Valor econômico, v.19, n.4696, 22/02/2019. Empresas, p. B1

 

Acordo da Vale em Minas envolve 100 mil pessoas e R$ 800 milhões 

Francisco Góes 

Ivo Ribeiro 

22/02/2019

 

 

Passadas quatro semanas do rompimento da barragem I da mina de Córrego de Feijão, em Brumadinho (MG), a mineradora Vale está sendo conduzida em suas operações por 150 gerentes-executivos. De acordo com pessoas próximas à companhia, a alta liderança da empresa, incluindo a diretoria-executiva e o conselho de administração, delegou a esses profissionais as tarefas do dia-a-dia e está dedicada exclusivamente aos desdobramentos da tragédia de Brumadinho, ciente de que desse esforço depende o futuro da companhia. Até ontem, havia 176 mortes confirmadas e 134 desaparecidos, bem como danos ainda não totalmente dimensionados ao rio Paraopeba.

Além do presidente, Fábio Schvartsman, a empresa tem oito diretores-executivos, seis dos quais levados por ele após assumir o comando em maio de 2017.

> **A fazer**:
**A.** No trecho sobre a Vale, quantos gerentes-executivos estão tocando as operações da mineradora?
**B.** Liste todas as pessoas que aparecem pelo nome no trecho sobre a Vale.

> **Dados fornecidos**:
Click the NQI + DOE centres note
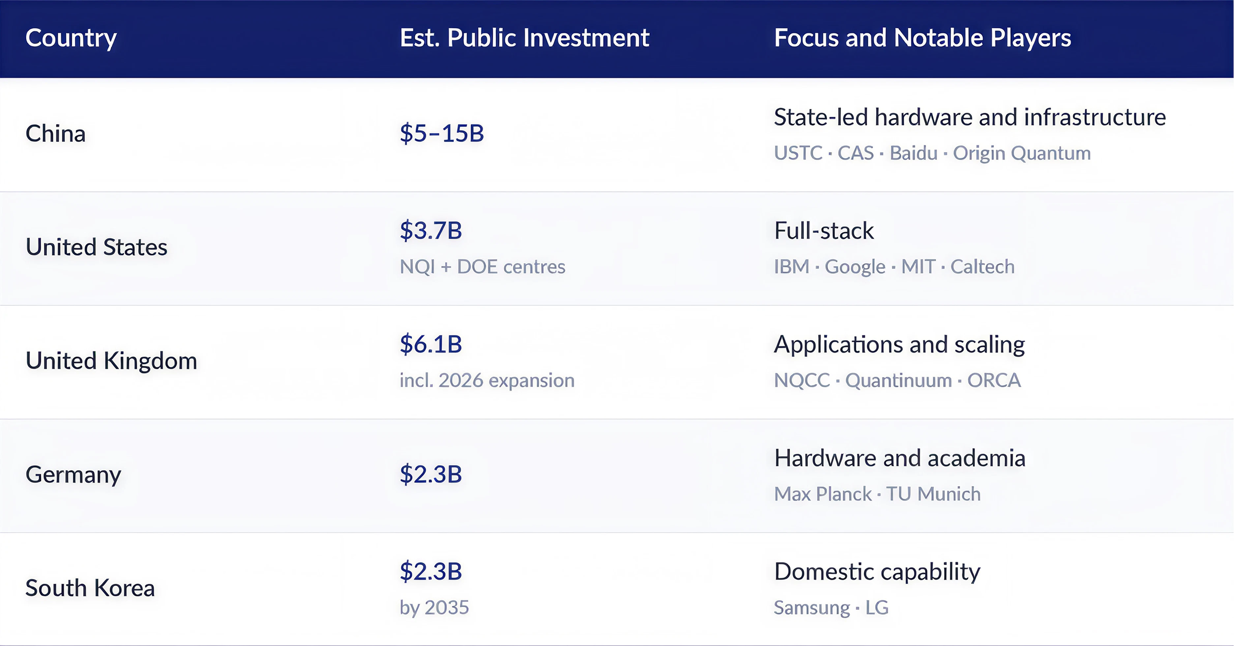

> **Resultados esperados**:
**A.** 150 gerentes-executivos.

**B.** Francisco Góes, Ivo Ribeiro, Fábio Schvartsman